The Supreme One sat up. “Fool!”
“There was a veana with him, and Impures close by,
watching. I didn’t want the whole of the credenti on my
ass.”
“Of course you didn’t,” the Supreme One muttered with
undisguised sarcasm. “Impure coward.”
Ethan sniffed. Impure coward indeed. Though the Supreme
One had great and awe-inspiring power, he had revealed to
Ethan the truth about his own blood—the drops of Impurity
that lay dormant in his cells, his secret lineage—a male
on his father’s side who had been born of a human woman.
The Supreme One hated his Impurity, even as he had given
his support to the uprising.
“I will get to the boy,” Ethan assured him. “I just need
to rest, gain more strength. Perhaps if you had fed me
more regularly during my recovery I could have remained
and fought—”
Ethan shot into the air, flew forward and slammed
headfirst into the water. A light thread of panic jumped
in his blood and he tried like hell to lift his head out
of the rushing current, but his neck refused to give. He
couldn’t move. Not even a fingertip. He knew better than
to criticize the Supreme One.
Holding his breath as long as he could, he whimpered his
exhaustion, his eyes scanning the empty sea floor. Then
his lungs gave out and he inhaled, swallowing the salty
water in gulps. Pain surged through him, an empty ache.
Recognizing he was in the moments before death, Ethan
conjured an image of the child he’d created yet would
never see. He barely felt the force yanking him up out of
the water and tossing him onto the sand.
Choking on the water in his lungs, weak as a balas, Ethan
tried to sit up.
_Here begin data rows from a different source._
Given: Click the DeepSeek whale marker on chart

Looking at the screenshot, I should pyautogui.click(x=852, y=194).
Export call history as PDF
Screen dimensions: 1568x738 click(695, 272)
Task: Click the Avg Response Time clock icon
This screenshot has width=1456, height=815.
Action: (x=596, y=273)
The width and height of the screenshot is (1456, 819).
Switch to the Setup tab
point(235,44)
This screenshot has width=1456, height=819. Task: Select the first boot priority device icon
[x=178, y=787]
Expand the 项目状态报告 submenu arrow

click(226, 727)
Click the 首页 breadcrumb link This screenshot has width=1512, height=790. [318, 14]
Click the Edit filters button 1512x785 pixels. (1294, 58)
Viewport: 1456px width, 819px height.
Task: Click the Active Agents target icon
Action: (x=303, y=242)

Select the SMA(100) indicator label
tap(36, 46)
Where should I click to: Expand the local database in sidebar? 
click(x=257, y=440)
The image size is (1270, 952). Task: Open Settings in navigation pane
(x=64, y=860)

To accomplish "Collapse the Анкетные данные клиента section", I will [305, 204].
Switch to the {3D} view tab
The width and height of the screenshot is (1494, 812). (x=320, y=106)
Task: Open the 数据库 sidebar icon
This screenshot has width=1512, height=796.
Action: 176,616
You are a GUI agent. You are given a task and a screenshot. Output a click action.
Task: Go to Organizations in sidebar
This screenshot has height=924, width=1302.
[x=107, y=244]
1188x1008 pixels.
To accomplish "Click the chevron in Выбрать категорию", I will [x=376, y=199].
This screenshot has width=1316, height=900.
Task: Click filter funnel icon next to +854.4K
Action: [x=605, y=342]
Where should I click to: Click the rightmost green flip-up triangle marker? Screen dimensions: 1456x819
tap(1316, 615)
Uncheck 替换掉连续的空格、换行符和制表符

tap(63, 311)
He clutched his skull and whimpered as
stars played on his eyelids.
“Open your eyes, Impure.”
Ethan forced his lids back.
The Supreme One still lounged in his hammock, a soporific
smile on his lined face. “You want your feed, do you?”
Ethan could only nod. What he would give to make the
Supreme One choke, just once.
“You may have it.”
Once on his knees, Ethan tried to capture a clear breath,
then attempted to stand.
“Remain,” said the Supreme One.
Ethan lifted his eyes. “My lord . . . ?”
“Remain on your hands and knees and crawl to me.”
Because he had to, for now he had to, Ethan did as he was
told, inching toward the master—a dog looking for a scrap—
as his human female watched from the sanctuary of her
lounge chair, her eyes losing a thread of their admiration.
Someday he would be the one who controlled all. Someday he
would make the Purebloods—and the paven before him—crawl.